Thickened, brittle, patchy toenails may be a sign of a fungal infection, says dermatologist Joshua Zeichner, M.D. Thankfully, it’s easy to do.
Target the trouble.
Caught early, natural approaches can wipe out fungal infections, says Dr. Zeichner, director of cosmetic and clinical research in dermatology at Mount Sinai Hospital. That’s because fungus sits near the nail’s surface, where it’s easy to zap.
His unexpected Rx: Rub on Vicks VapoRub ($9.79, Amazon). In one study, 83 percent of folks saw improvement within 12 weeks of daily use. “Vicks VapoRub is made of natural antifungals thymol, menthol, camphor and eucalyptus oil,” he explains, “and the thick ointment helps it coat and stick to the nails.”
Stop the spread.
Fungal infections hop from nail to nail, so when one is affected, all 10 require TLC to keep the problem contained. Dr. Zeichner recommends soaking in diluted bleach — a wacky cure that works!

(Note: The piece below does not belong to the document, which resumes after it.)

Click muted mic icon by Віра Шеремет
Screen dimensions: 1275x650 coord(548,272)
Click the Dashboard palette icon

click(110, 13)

“Diluted bleach contains hypochlorous acid, which helps prevent spread by killing fungus and lowering the load of infectious organisms on the skin and nails,” he explains. Plus, soaking allows the solution to get down under the nail, where fungal spores cluster, wiping out stray bad guys before they can jump to neighboring nails. As a bonus, bleach lightens and brightens yellowed nails. To do: Add no more than 1 Tbs. to a half gallon of warm water. A higher concentration could burn skin.
Break the chain.
Turns out, fungi can survive on soft surfaces like shoes for years, fueling a cycle that keeps infections roaring back. “Regular use of spray footwear sanitizer, however, can help kill fungus living in shoes and break the cycle,” says Dr. Zeichner. (Try: 10 Seconds Shoe Disinfectant, $20.99, Amazon) And trim nails, advises Dr. Zeichner: “Long toenails create a moist environment that gives fungus an extra place to hide.”